> _OBJETIVO DEL EJERCICIO_
En el fragmento sobre el viaje a Madrid, ¿cuántas horas se ha tenido que esperar a veces en Barajas?

LA FLAUTA MAGICA Y...MUDA




Cada nuevo viaje a Madrid es como una experiencia engendradora. Llegar adormecido por el runrun del avión y adentrarse en el útero metálico de Barajas. Todo fluye en él como en un cordón umbilical: se mezclan los pasos rápidos de los ansiosos por salir con la cara de resignación de las víctimas de vuelos demorados; los pasos contradictorios del veloz en el pasillo con el despreocupado y estático en el corredor mecánico, como si los pensamientos y los deseos se subvirtieran. Sin nada que ate mucho a él, y eso que a veces he tenido que esperar en sus entrañas nueve horas, como si un embarazo a término fuera, salgo directo a su canal de parto: el metro.
Es éste un mundo aparte, un universo recogido en culebrosos raíles, donde todo tipo de espécimen es encontrable. De repente tus ojos se encuentran con una impávida amerindia con su cabellera de tozuda negrura y lisa cascada. O con esa especie de nuevo hippie, si es que él sabe lo que es serlo, atravesada su dermis por innumerables anillas, cual nativo de tribu peligrosa, si no fuera por la incapacidad de su cintura de mantener en su sitio los pantalones, por su escuálida presencia, que poco le iba a servir para sobrevivir en un ambiente verdaderamente salvaje. O esas mujeres, con atuendos tan insólitos, sobre todo en Madrid, en que se añaden capas de ropas inverosímiles, con usos también increíbles, sólo posibles en esta desorbitada ciudad. Es como una performance estática repleta de flemáticos figurines, con rostros impasibles y desolados, en una atmósfera decadente y sombría.

> _DATOS DE ORIGEN_
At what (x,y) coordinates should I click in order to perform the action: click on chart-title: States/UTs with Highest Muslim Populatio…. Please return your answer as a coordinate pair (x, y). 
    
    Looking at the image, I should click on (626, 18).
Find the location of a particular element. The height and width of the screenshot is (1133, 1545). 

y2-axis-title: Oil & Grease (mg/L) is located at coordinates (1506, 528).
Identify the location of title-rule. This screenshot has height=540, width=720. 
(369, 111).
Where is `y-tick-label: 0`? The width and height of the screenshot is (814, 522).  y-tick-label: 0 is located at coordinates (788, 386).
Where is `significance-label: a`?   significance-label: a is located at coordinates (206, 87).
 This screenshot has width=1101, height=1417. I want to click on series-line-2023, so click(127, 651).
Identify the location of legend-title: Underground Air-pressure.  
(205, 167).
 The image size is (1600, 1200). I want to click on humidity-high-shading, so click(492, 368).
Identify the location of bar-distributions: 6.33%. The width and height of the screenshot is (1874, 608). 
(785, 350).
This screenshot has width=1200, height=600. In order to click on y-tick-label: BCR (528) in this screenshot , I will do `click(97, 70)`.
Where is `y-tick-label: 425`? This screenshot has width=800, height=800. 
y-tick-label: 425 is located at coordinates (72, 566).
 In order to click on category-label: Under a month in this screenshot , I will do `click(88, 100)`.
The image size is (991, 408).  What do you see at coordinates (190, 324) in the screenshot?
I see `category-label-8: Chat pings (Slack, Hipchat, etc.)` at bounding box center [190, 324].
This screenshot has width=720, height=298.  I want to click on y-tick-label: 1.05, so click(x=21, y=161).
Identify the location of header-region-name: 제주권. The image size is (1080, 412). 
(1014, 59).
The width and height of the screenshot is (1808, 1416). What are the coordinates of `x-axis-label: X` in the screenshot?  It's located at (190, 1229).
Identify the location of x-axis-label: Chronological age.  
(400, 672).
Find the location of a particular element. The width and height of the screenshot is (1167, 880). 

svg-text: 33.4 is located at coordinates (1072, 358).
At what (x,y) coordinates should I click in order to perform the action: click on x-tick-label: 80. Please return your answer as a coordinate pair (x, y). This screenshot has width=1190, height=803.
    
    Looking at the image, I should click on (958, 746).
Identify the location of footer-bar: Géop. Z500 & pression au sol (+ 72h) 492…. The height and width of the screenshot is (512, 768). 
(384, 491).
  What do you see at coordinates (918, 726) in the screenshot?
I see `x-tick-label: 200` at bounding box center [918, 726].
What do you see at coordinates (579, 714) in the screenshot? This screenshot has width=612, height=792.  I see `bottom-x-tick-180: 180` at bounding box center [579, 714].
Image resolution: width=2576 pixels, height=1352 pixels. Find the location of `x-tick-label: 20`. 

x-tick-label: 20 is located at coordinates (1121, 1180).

> _SOLUCIÓN_
Nueve horas.